It is a truth universally acknowledged that a city in possession of a faculty of medicine must be in possession of a medical museum, and that a faculty of medicine in possession of a medical museum must be in possession of a few truly standout pieces. Diogo Alves, the serial killer whose head is kept in a jar in Lisbon, is one of those.
Diogo Alves was a Galician serial killer who was active in the Águas Livres aqueduct, Lisbon, in the 1830s. He pushed dozens of people to their deaths from the walkway atop the aqueduct but he was never tried for these crimes, as it was virtually impossible to distinguish his victims from those who had died by suicide. He was eventually sentenced to death for an unrelated quadruple murder, and the faculty of medicine got to keep his head. Inspired by the then-popular (but now-debunked) practice of phrenology, they were convinced they could find the source of Alves’ criminality in the shape of his skull.
It’s all very rocambolesque. A veritable conga line of questionable 19th century politics, but today is not about that. Get your coat. I’m taking you back to a simpler time, or: The Day I Began My Research On This Pickled Dead Man.
I remember I was wearing my brick-red overcoat that morning, as I ambled through the many hallways and staircases of the faculty of medicine and tried to locate Diogo Alves’ resting place. It took me a while, but as soon as I knocked on the proper door and stated my business–“I’m here to take pictures of your serial killer”–, I was let into the anatomical theater with a wink and a smile.
I understood right away this was a utilitarian room, not a medical museum, a place for med students rather than med historians. There were, perhaps, ten to fifteen objects on display, with the infamous Diogo Alves towering above them atop his shelf. For a long-dead man, he looked… alright, I suppose, if a little jaundiced around the edges. I snapped my photos, made small talk with the nice wink-and-smile pathologist who’d let me in, and jumped at the chance to see “the skulls” when he offered. Truth be told I had no idea what he meant, but I’ve never had it in me to reject osteological invitations.

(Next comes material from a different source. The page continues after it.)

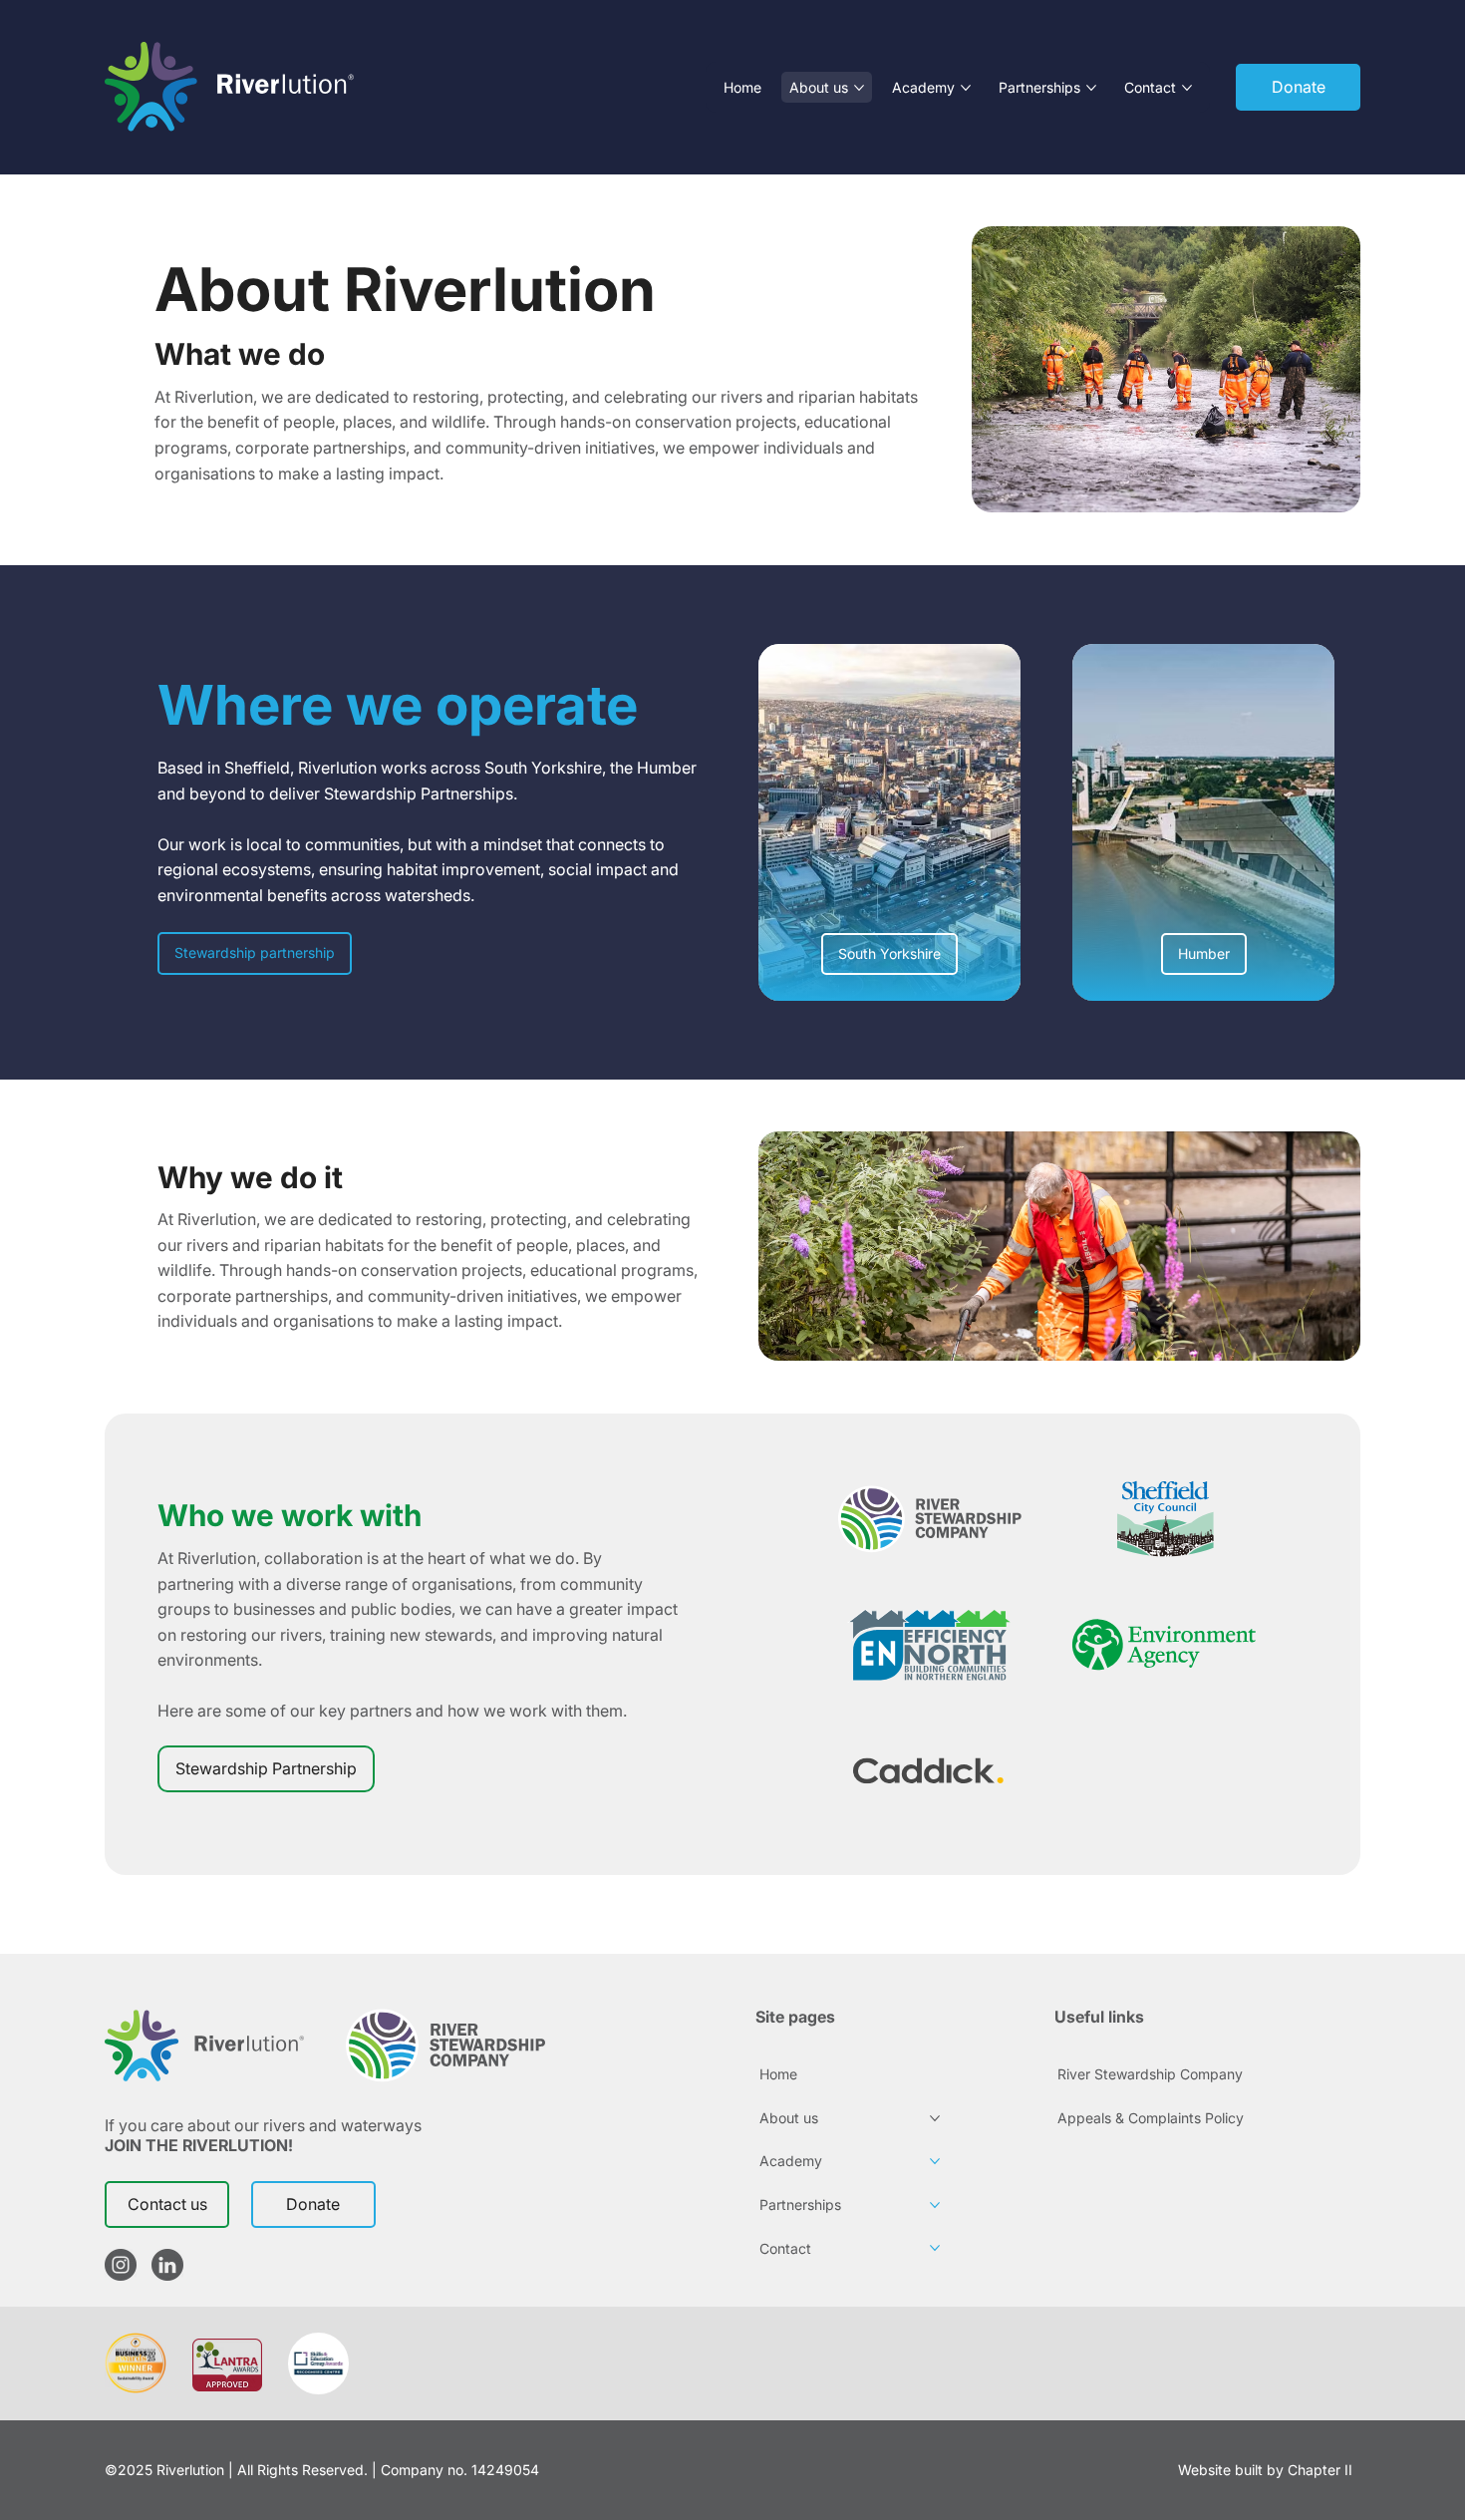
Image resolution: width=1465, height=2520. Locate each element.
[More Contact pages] (1187, 88)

“The skulls”, lined up behind glass in another room, turned out to be the remaining test subjects of a now-defunct cabinet of phrenology. Indeed, Diogo Alves was not the only person whose head was preserved for posterity: in that room I found at least a dozen others, now-anonymous men who, at some point in time, had presented an interesting conundrum to the phrenologically-minded physicians of the mid-to-late 19th century. My guide could put a name to only one–Francisco Mattos Lobo, a murderer sentenced to death in 1842, just a year after Diogo Alves–, but he couldn’t tell me which of them it was.
As we went our separate ways, I decided to find out, and I’m happy to tell you I followed through: Francisco Mattos Lobo is almost certainly skull #2043.
I told you about my overcoat earlier, but I don’t think we need to dwell on every inconsequential detail of this particular day: I don’t need to tell I had a really ambitious hot dog for lunch, for example, or that I took a bus to the aqueduct and checked the route on Google Maps every thirty seconds. That’d be silly. I most certainly didn’t do any of those things.
Anyway. The Águas Livres Aqueduct, from which Diogo Alves pushed his victims, is arguably one of the most impressive feats of 18th century engineering still standing in the good city of Lisbon. Measuring a whopping 941 meters in length and 65 meters in height, it’s also one of the most imposing. King John V, basically our budget version of Louis XIV, had it built in 1731 to bring water into the city from nearby sources in present-day Odivelas. Apparently, the entire project was financed by taxes on beef, olive oil, and wine–which shows, if nothing else, that the Lisbon-dwellers of the period were truly underrated martyrs.
The really interesting thing about this aqueduct, though, is that it doubles as a footbridge: there are two walkways, one of either side of the covered water duct, which were widely used by farmers and merchants as a much-needed shortcut into the city. Unfortunately, where many saw a daily commute, Diogo Alves saw a relatively low-effort criminal opportunity: what if he simply robbed the unsuspecting passersby and flung them off the walkway?
Well. Let’s just say he started one day and kept at it for three years, if my sources are to be believed.
Authorities couldn’t prove any of it back then and I certainly can’t prove it today, so that’s about the only thing that remains unchanged about this place. Back in the 19th century, the Alcântara valley under the aqueduct was still a relatively remote, relatively idyllic agricultural haven. Today, it’s an over-developed amalgam of highways and housing developments, with the Amoreiras Towers not far to the northwest and Monsanto Forest Park just a stone’s throw away to the southeast. A 21st century Diogo Alves would be hard-pressed to keep a low profile in these conditions.
As for the aqueduct itself, it ceased functions in 1968. It’s open to visitors six days a week, though, if you too want to come over, plant your feet, and reckon with this particularly complicated chapter of Portuguese history.